La nécessaire modernisation du port de Matadi

L’expérience montre que ceux qui utilisent l’entreprise comme leur cassette personnelle sont toujours très hostiles à tout plan de réorganisation. Sous des prétextes des concepts fallacieux de nationalisme et de patriotisme, ils préfèrent continuer à puiser dans la caisse de l’entreprise pour financer leurs dépenses somptuaires. Privatiser la gestion, signifie pour eux la perte de contrôle sur ces sources de revenu juteux. Ils entrainent dans leur mouvement des travailleurs inconscients des enjeux réels. Les dirigeants, les syndicats et le personnel de la société se sentent ainsi tous en insécurité face au plan de réorganisation. C’est ainsi qu’il faut comprendre les résistances qui ont été développées par la classe politique et leurs affidés face à la privatisation.

L’histoire a la fâcheuse tendance à se répéter en République démocratique du Congo. Il faut rappeler qu’en 1995 le groupe Bolloré s’était déjà intéressé au corridor logistique entre Kinshasa et le Kongo Central. Un protocole d’accord avait été signé pour que cette entreprise gère le chemin de fer et le port de Matadi. Des grèves et des marches de protestation furent organisées au Kongo Central pour forcer le gouvernement à faire marche arrière sur la cession de la concession à Bolloré. Face à la pression, le gouvernement renonça au projet. A l’époque, la société Bolloré ne disposait d’aucune concession portuaire et ferroviaire en Afrique. La société qui dispose d’un savoir-faire avéré dans la gestion et le développement des infrastructures portuaires, a entretemps prospéré et gérait 42 Ports, 26 terminaux conteneurs, plus de 2.700 kilomètres de rail et 74 agences africaines quand elle fut vendue à MSC en décembre 2022 au prix de 5,1 milliards d’euros auquel s’ajoutaient 600 millions d’euros de remboursement de comptes courants.

Dans le même temps, le port de Matadi n’a pas du tout prospéré. Il continuerait à péricliter et n’est plus que l’ombre de lui-même aujourd’hui. La mauvaise gestion de la SCPT a finalement conduit à l’éclosion des ports privés tant décriés.

Un autre cas est celui de la Société Interrégionale Zaïroise de Rail (SIZARAIL) qui fut constituée le 26 mai 1995 afin de redresser la situation des chemins de fer. Cette nouvelle entreprise avait su en quelques mois rétablir le transport ferroviaire dans le Sud et l’Est du pays. En une année d’exploitation, SIZARAIL a multiplié le tonnage transporté par quatre. Il en fut de même de la production agricole qui fut quadruplée au cours de la campagne 1996. Les tarifs de transport intérieur baissèrent en moyenne de 10% et ceux du trafic à l’importation de 18%, tandis que les tarifs à l’exportation baissèrent de 25% en moyenne. Après des critiques infondées, SIZARAIL fut dissoute en 1997.

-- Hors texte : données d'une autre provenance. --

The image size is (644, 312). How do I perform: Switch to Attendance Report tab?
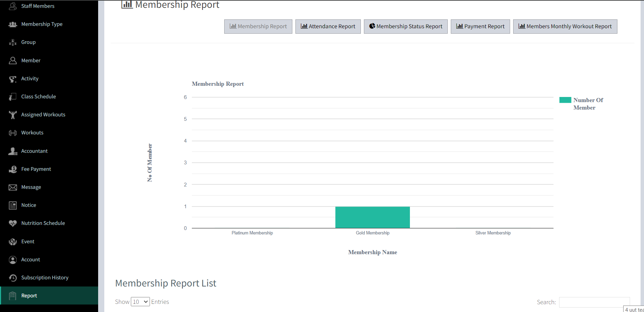pos(328,27)
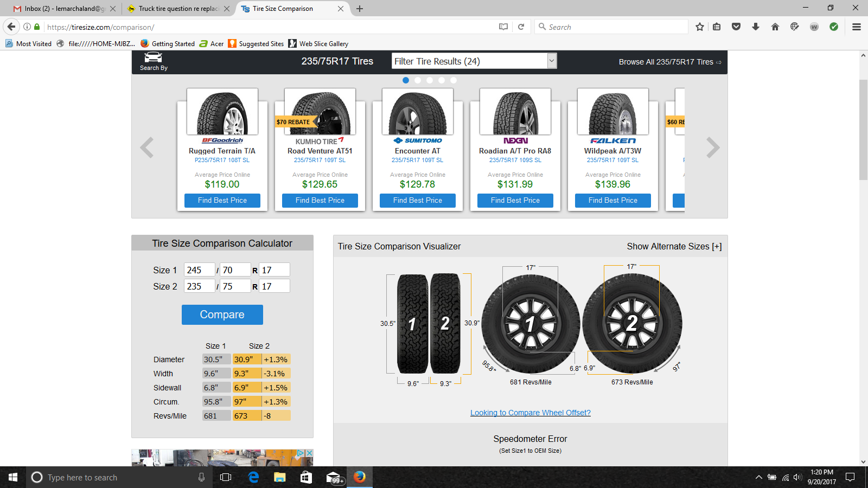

Ces expériences malheureuses doivent pousser à rendre le port de Matadi plus efficient, rentable et réduire ses coûts d’exploitation. Ceci permettra au futur port de Banana de devenir plus performant. La SCTP est très malade avec plus de 11.000 agents actifs qui enregistrent plusieurs mois de salaires impayés et 13.000 retraités rentiers, pour lesquels la société devrait cotiser à la Caisse nationale de sécurité sociale (CNSS) pour leur prise en charge. Il ne faut pas se faire d’illusions. La SCTP est incapable de développer le port de Matadi et le chemin de fer Matadi-Kinshasa. Si rien n’est fait, elle mourra de sa belle mort. Tout le monde sera alors mis au chômage.

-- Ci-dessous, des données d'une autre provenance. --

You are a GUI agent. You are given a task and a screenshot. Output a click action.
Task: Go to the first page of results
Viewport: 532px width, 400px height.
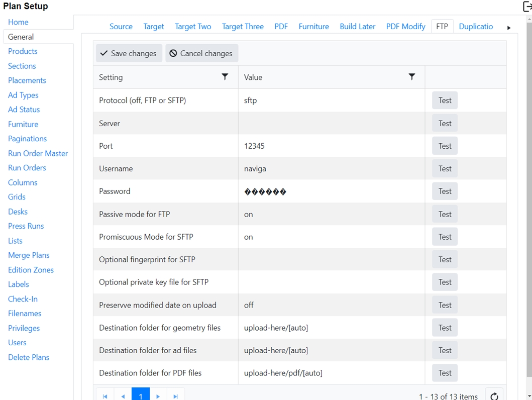click(105, 396)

En optant pour la concession, des milliers de travailleurs qualifiés et intègres pourront être sauvés. Des emplois seront sauvegardés. Des foyers de richesses seront créés. La province du Kongo central et le pays vont en tirer un profit en lieu et place des agitateurs véreux qui poussent des cris d’orfraie. Le secteur du transport maritime est le principal moteur de la mondialisation. Comme dans beaucoup de pays africains qui prospèrent, il faut laisser la gestion des ports et même des aéroports à des groupes privés. L’Etat monarque a été un très mauvais gestionnaire en République Démocratique du Congo. En reportant les réformes, le pays va se retrouver sans aucune infrastructure de transport viable.